In a just-released report analyzing recalls conducted by the U.S. Consumer Product Safety Commission, the group found that 40 nursery products involving more than 21 million units and tied to 198 injuries and nine deaths were recalled.
"And those incidents include only those already reported at the time of the recall," Kids in Danger executive director Nancy Cowles said in a statement e-mailed to WalletPop.com. "More needs to be done to protect children from these hazards."
Among the biggest recalls:
- 4 million units of Aqua-Leisure inflatable baby floats (the leg straps can tear and cause a baby go under water)
- 2.1 million Stork Craft drop-side cribs (entrapment and fall dangers)
- 643,000 Evenflo Envision high chairs (risk of falls and choking)
Kids in Danger also singled out two companies with a startling number of reports of incidents prior before a recall was put in place.

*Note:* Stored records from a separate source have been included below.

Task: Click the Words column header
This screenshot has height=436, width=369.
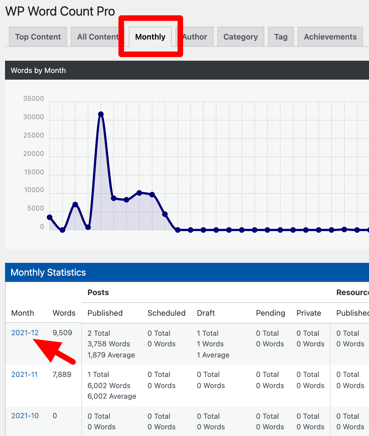Action: [x=64, y=313]
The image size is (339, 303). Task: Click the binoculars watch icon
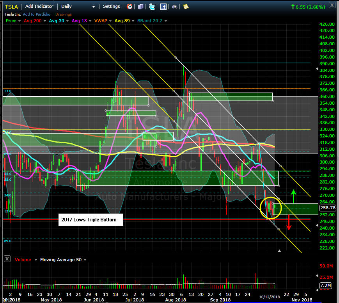click(175, 7)
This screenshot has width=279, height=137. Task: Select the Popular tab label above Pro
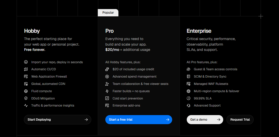pos(108,13)
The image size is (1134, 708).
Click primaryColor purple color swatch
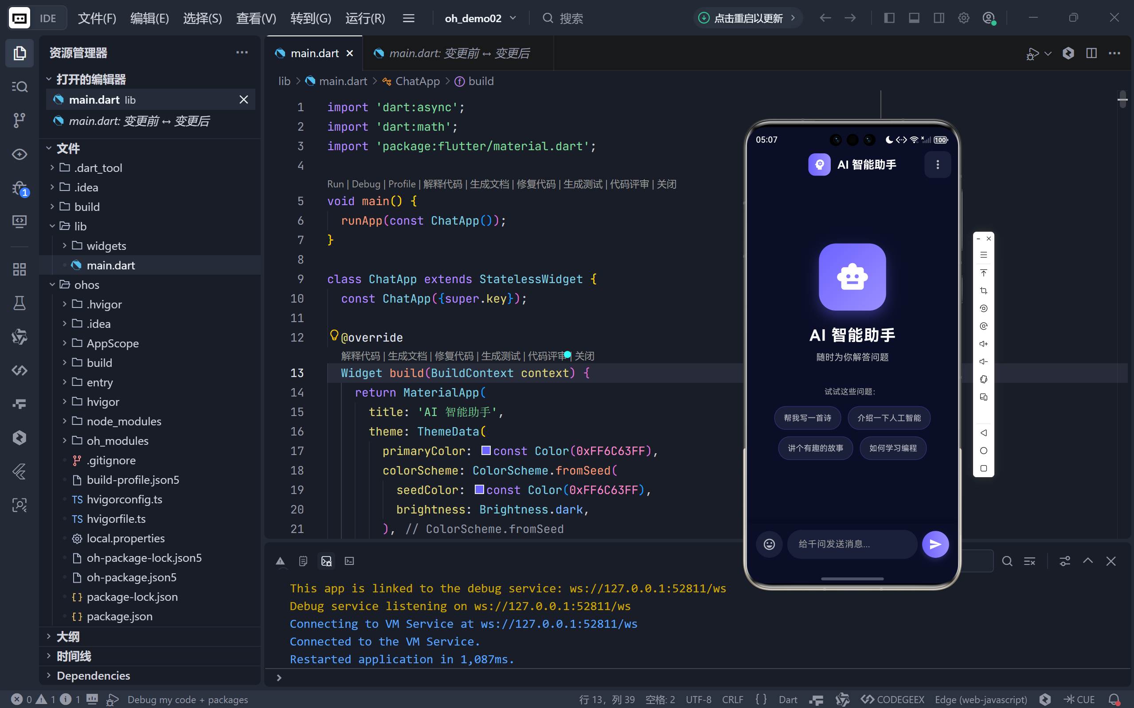pyautogui.click(x=486, y=450)
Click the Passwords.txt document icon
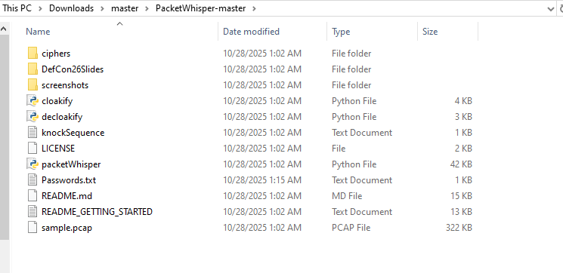This screenshot has width=563, height=273. [32, 179]
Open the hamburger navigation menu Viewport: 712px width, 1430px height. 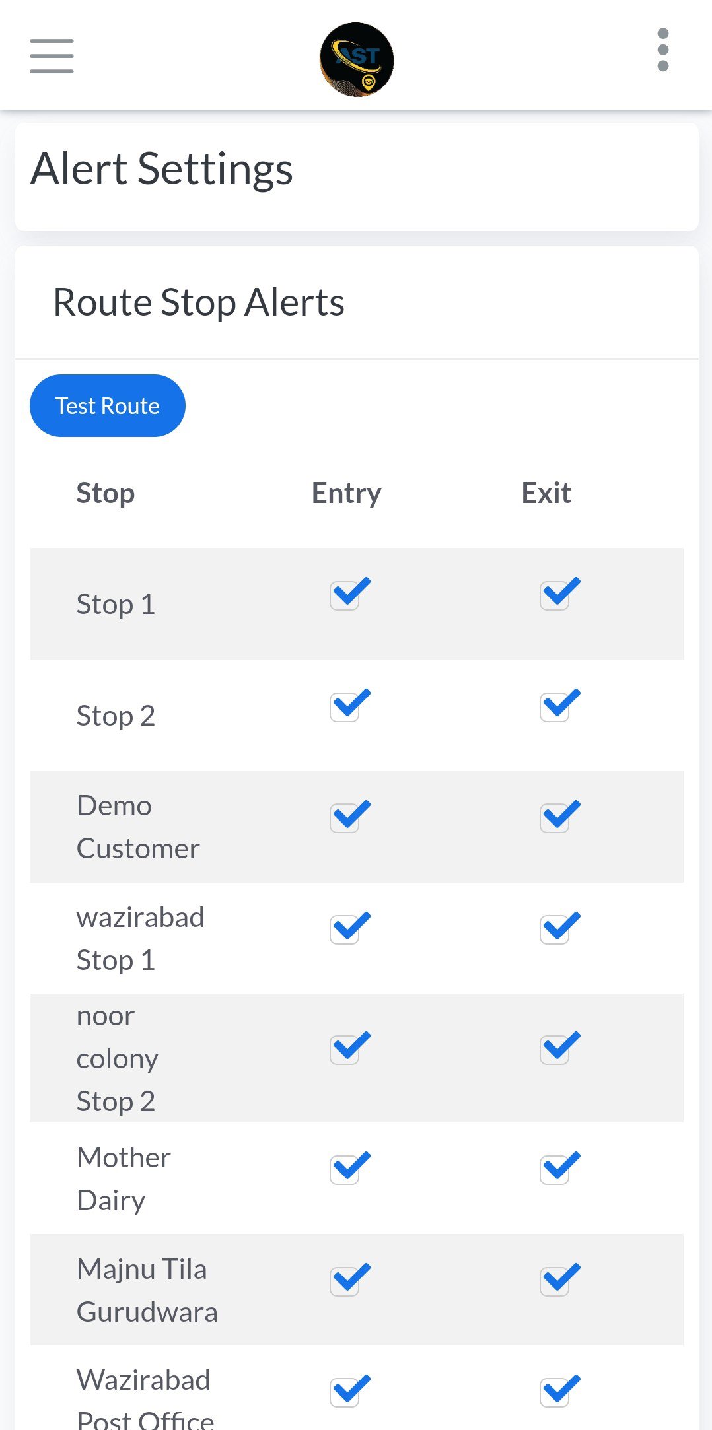52,55
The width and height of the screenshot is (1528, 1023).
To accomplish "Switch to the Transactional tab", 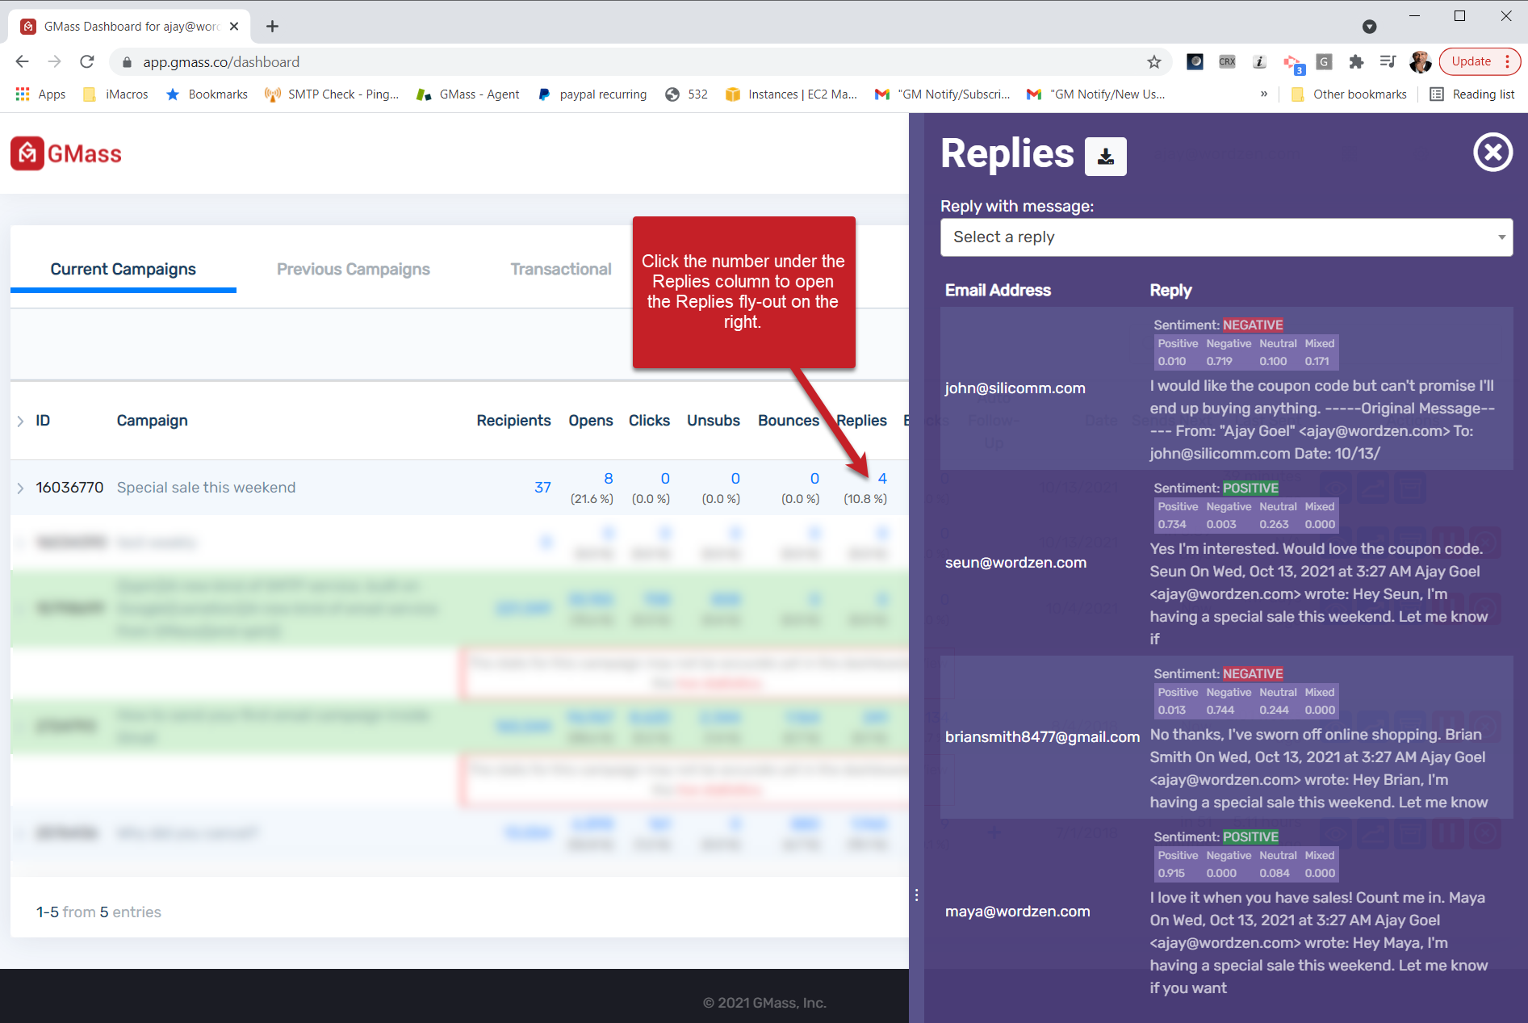I will pos(561,269).
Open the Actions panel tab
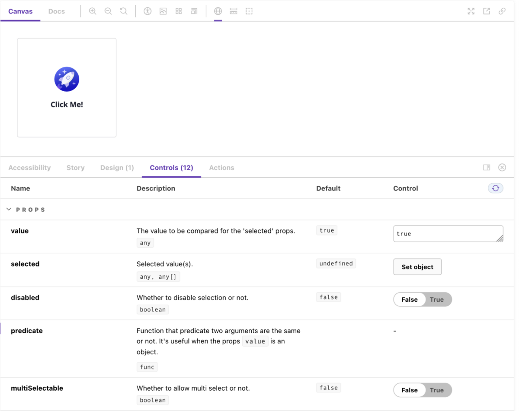 pyautogui.click(x=221, y=168)
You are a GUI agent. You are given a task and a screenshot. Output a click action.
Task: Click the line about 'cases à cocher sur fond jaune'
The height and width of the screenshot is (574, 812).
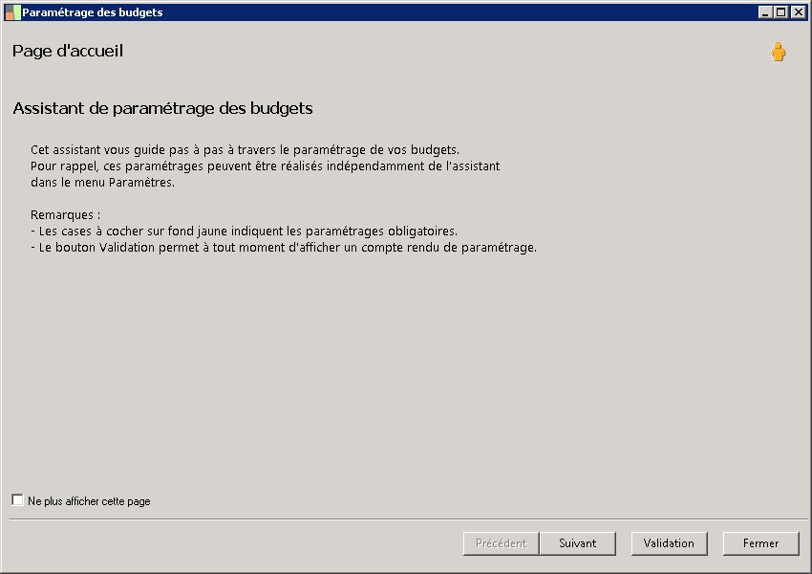[x=244, y=232]
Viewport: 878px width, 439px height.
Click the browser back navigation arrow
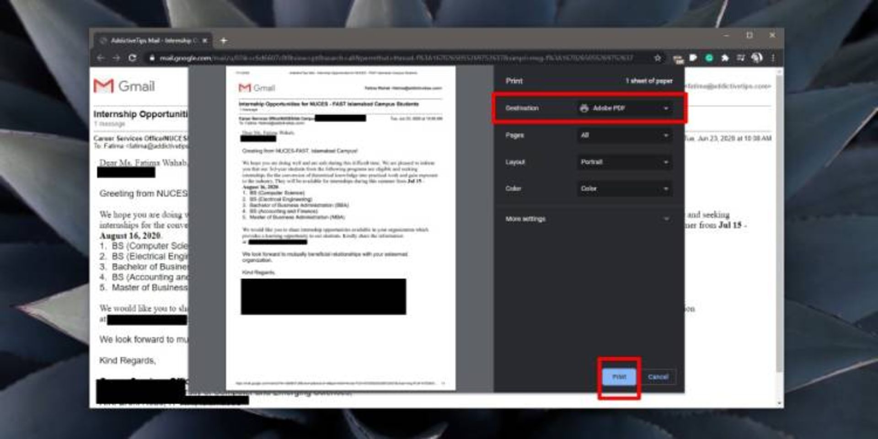click(102, 58)
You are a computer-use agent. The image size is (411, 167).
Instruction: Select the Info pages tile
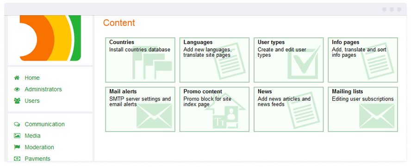(363, 60)

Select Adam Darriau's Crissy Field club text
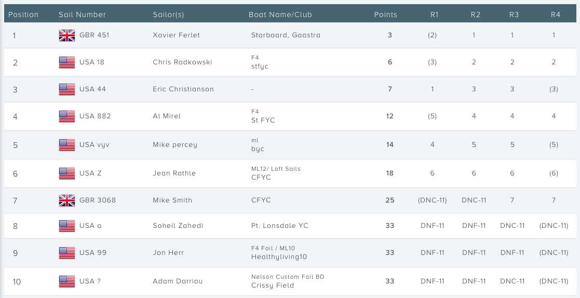click(273, 286)
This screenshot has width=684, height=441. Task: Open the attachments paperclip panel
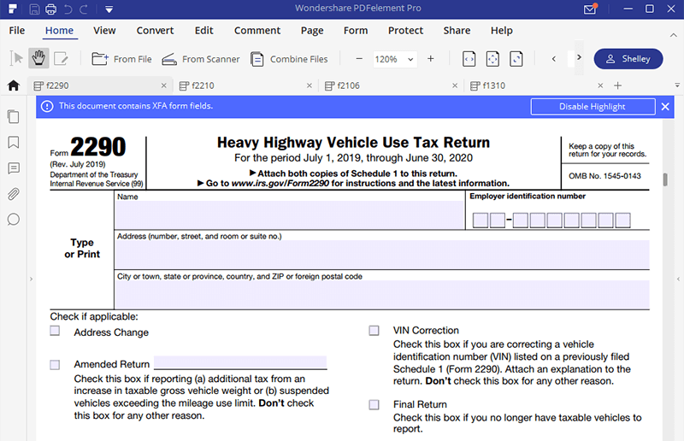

Wooden Play Sets by Adventure Playsets and Rainforest Play Yards by Simplicity Inc. tallied more than 1,000 reported incidents prior to its recall and Evenflo's Envision high chairs were blamed for 54 injuries before they were recalled.
The nation's product safety system largely relies on self-reporting by companies. They are obligated to immediately inform the CPSC of a possible product defect when a risk of serious injury or death is discovered.
At least four deaths were attributed to problems with the Stork Craft cribs, which gave momentum to the already strong movement to rid the marketplace of drop-side cribs -- a type of crib that was once the industry standard. Cribs made by Simplicity, which is now defunct, are blamed for nearly a dozen deaths. CPSC officials have said they expect a virtual ban of the cribs to be put in place this year. Toys R Us has said it stopped ordering drop-side cribs for its Babies R Us stores, wiping out a huge market for those cribs.
What's left now are the tens of millions of drop-side cribs still in homes and child care centers.
"This Kids In Danger report highlights the need for all of us to continue our work at the state and federal level to protect children from dangerous products," Illinois Attorney General Lisa Madigan said in a written statement. "With new leadership at the CPSC, we are making strides to improve the product safety information available to parents and to require greater accountability for product manufacturers."